START Source extract
THE GASLIGHT DOGS

The Gaslight Dogs

By Karin Lowachee

Reviewed by Briana Stone

Before reading The Gaslight Dogs I thought the story to be of shape shifting. However after reading it, I realized the story went beyond shape shifting and even more complex then I could have imagined. This is a true journey into fantasy with a familiar tone of colonialism, culture, religion, politics, the search to find oneself, and the struggle to maintain one’s identity.

The Gaslight Dogs is based on two perspectives of two different people living in a world colliding with each other’s ways of life: the Ciracusan (Kabliw) army who are trying to gain control of the land and the Abo (Aniw) people who inhabit the land. The terms of the groups of people shift from whomever’s perspective it is. Sjennonirk is the femaleAkagago (Spiritwalker) of the Aniw tribe. She references the Aniw and Kabliw. Captain Jarrett Fawle is a Ciracusan military man who references Circacusan and Abo.

The story begins with the Aniw people being visited once again by the Ciracusan army that travel by ships to the North shores. Sjennnonirk realizes this visit is different from the rest she has seen because they have brought guns. Father Bari, a priest representing the church of the seven deiteies, has befriended the Aniw and tells her that the guns come on the army’s orders and there was nothing he could do to stop it.

“These Kabliw, these people of the boats, went where they would and did as they pleased” (pg. 1).
END Source extract
_Problems to solve:_
- 1) According to the Gaslight Dogs review, what makes this visit by the Ciracusan army different from the earlier ones?
- 2) How would you put this sentence from the Gaslight Dogs review into Spanish: "The story begins with the Aniw people being visited once again by the Ciracusan army that travel by ships to the North shores."
- 3) Which themes does the Gaslight Dogs review name as giving the story its familiar tone? List every one.
START Dataset excerpts
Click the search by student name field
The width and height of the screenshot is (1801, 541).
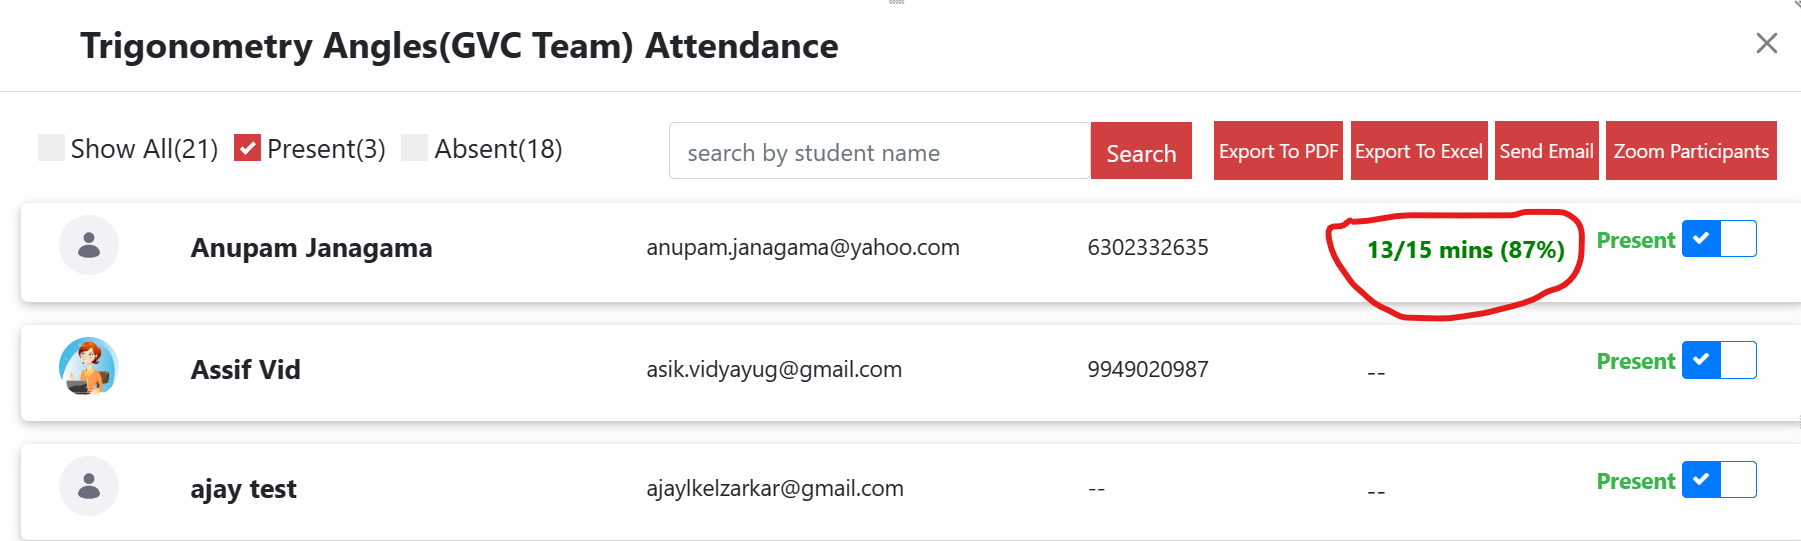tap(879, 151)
END Dataset excerpts
START Dataset excerpts
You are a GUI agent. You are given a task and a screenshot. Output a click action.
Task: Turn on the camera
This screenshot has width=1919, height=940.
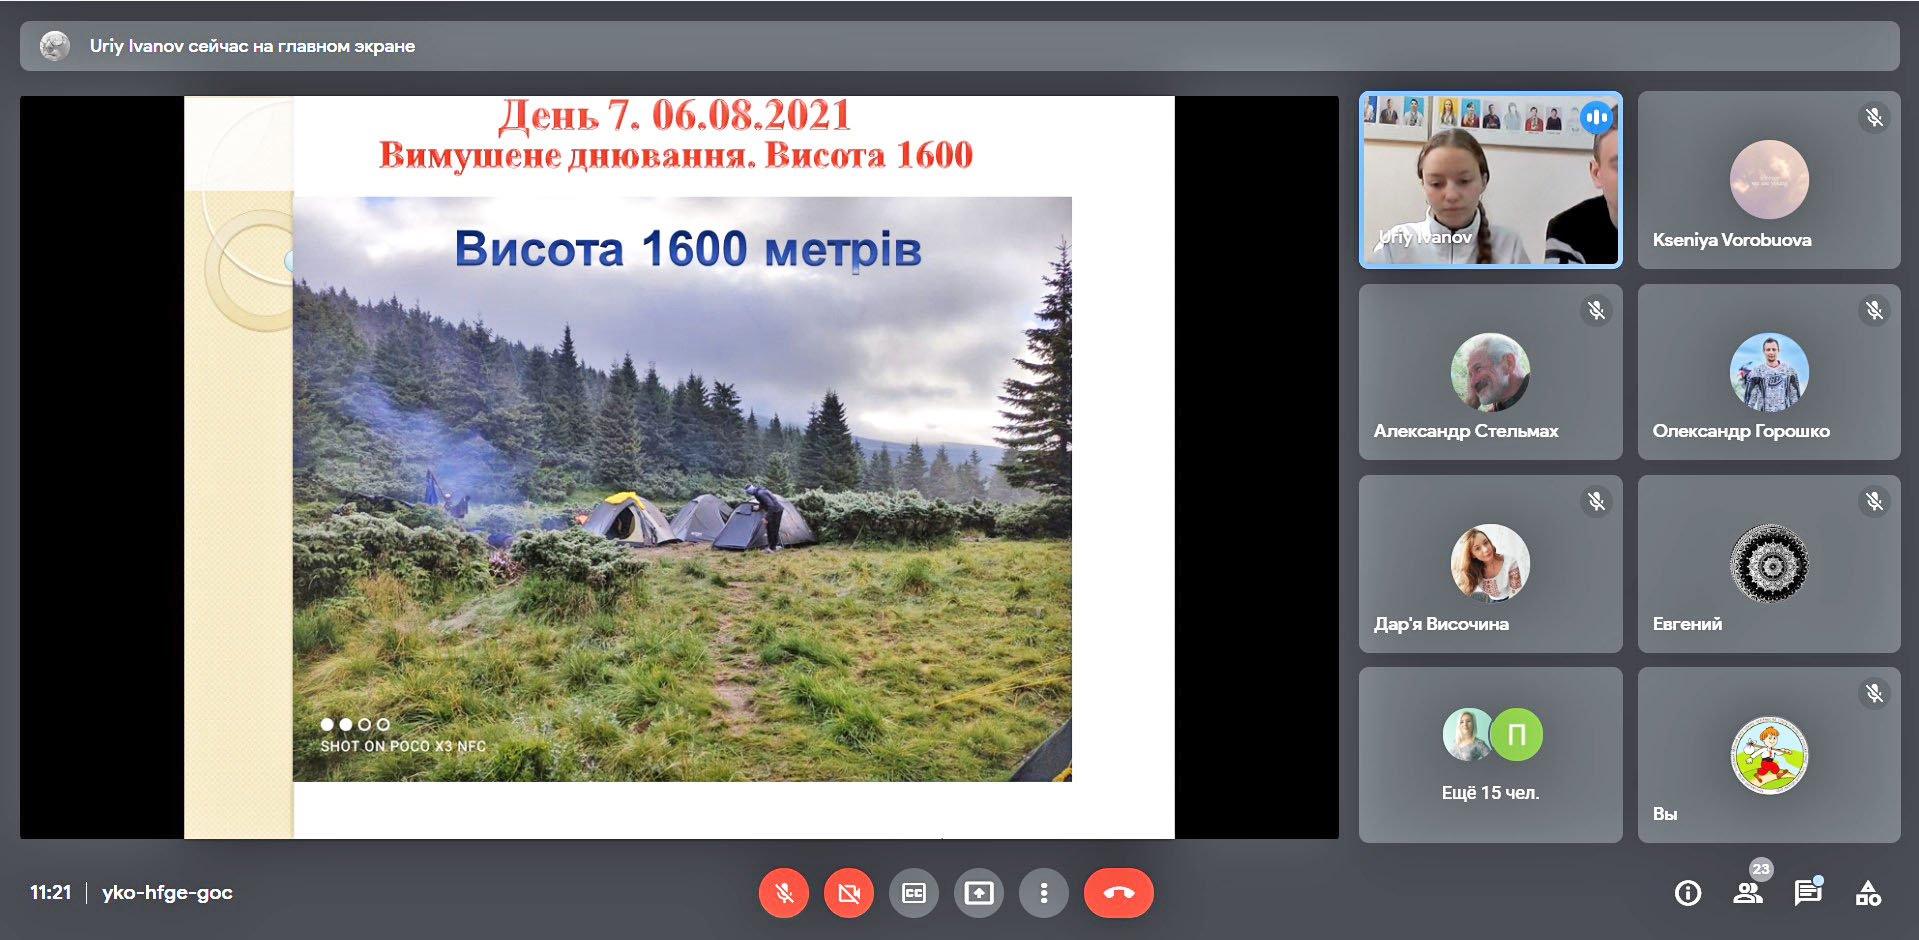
END Dataset excerpts
START Dataset excerpts
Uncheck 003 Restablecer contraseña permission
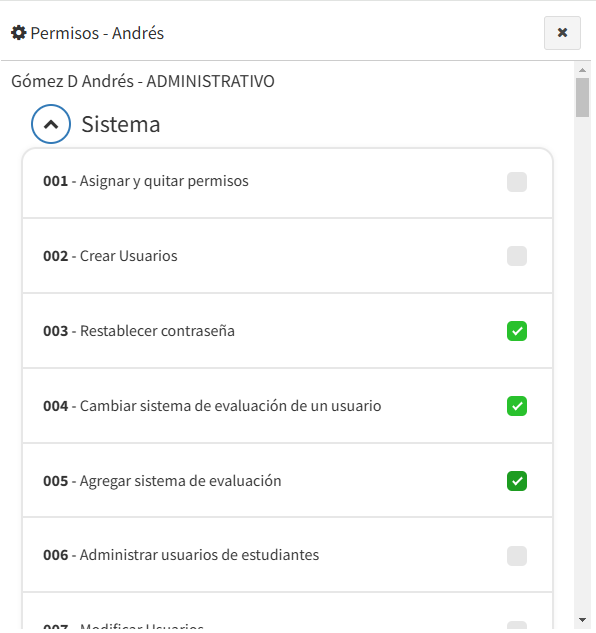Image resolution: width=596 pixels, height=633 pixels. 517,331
END Dataset excerpts
_The answers:_
- 1) They have brought guns.

- 2) La historia comienza con el pueblo aniw recibiendo una vez más la visita del ejército ciracusano, que viaja en barcos a las costas del Norte.

- 3)
- colonialism
- culture
- religion
- politics
- the search to find oneself
- the struggle to maintain one’s identity